Jaballah continued that China dealt with this crisis with proactive measures to control it:
- When the real estate debt problem broke out, China put restrictions and red lines on real estate financing, and this is what happened in the technology sector as well.
- The Chinese state has succeeded in containing the problem in general, so that it does not turn into a sovereign crisis, and has succeeded in making it fall within the framework of companies only.
- Local government debts are also a burden, but there are mechanisms used by the government, such as stimulating the economy and targeting a growth rate of perhaps more than 4 percent, which will result in absorbing the debt challenges to a large extent.

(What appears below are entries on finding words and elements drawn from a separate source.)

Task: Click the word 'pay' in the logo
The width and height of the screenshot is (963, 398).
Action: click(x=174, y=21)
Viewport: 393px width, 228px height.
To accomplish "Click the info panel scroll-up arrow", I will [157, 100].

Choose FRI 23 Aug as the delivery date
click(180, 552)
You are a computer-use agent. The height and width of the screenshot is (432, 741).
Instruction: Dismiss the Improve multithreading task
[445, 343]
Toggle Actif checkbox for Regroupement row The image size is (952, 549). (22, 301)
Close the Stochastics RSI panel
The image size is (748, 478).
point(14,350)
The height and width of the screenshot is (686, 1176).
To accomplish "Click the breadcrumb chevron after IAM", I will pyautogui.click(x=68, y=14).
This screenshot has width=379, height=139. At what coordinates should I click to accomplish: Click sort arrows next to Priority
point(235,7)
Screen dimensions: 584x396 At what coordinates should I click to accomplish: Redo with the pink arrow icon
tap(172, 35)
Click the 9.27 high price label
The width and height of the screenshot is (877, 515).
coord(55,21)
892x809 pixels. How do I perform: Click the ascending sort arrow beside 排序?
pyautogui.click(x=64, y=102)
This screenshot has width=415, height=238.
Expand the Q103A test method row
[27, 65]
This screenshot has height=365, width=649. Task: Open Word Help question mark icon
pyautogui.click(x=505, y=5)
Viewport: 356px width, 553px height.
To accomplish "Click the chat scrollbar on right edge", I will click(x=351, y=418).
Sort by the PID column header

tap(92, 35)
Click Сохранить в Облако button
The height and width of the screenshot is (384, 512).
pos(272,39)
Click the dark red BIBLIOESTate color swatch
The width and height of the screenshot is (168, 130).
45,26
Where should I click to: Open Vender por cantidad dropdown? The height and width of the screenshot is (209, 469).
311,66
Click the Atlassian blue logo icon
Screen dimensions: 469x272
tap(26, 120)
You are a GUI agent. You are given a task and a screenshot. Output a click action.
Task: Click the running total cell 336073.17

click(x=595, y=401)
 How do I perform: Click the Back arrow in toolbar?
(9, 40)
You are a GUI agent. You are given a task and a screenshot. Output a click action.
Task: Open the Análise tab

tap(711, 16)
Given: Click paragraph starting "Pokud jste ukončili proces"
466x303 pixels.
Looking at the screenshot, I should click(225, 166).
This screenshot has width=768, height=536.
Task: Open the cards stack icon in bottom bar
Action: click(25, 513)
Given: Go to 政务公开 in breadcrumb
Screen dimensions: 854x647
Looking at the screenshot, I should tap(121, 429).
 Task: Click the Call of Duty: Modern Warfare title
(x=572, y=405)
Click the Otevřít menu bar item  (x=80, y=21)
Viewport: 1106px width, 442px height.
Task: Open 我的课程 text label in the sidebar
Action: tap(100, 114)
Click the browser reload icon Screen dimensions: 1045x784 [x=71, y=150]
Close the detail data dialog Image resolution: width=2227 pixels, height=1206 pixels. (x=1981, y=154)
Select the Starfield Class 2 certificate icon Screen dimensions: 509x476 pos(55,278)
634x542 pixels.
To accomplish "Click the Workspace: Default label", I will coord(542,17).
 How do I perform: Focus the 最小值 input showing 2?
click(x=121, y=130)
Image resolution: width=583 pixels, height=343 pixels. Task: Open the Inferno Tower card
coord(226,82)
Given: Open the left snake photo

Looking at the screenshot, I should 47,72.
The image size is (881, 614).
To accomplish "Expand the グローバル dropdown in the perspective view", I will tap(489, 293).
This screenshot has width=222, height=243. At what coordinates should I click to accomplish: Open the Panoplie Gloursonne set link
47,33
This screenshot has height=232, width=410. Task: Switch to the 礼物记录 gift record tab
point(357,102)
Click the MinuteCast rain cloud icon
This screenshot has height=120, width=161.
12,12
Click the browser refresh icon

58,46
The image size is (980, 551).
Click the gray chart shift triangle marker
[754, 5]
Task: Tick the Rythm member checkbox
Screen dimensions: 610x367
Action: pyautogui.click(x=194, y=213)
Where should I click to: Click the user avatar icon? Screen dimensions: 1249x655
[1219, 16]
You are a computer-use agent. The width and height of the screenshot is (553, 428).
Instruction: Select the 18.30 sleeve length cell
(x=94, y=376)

He continued: “China, like the rest of the world, is betting on time, geopolitical conflicts, and also on the US Federal Reserve not continuing to maintain high interest rates forever, and that sooner or later it will move towards an interest rate that reduces financing costs. Accordingly, it is working through well-thought-out plans to deal with these challenges and absorb them as much as possible until global economic indicators improve,” stressing that the Chinese economy is still capable of dealing with challenges, most notably the debt challenge.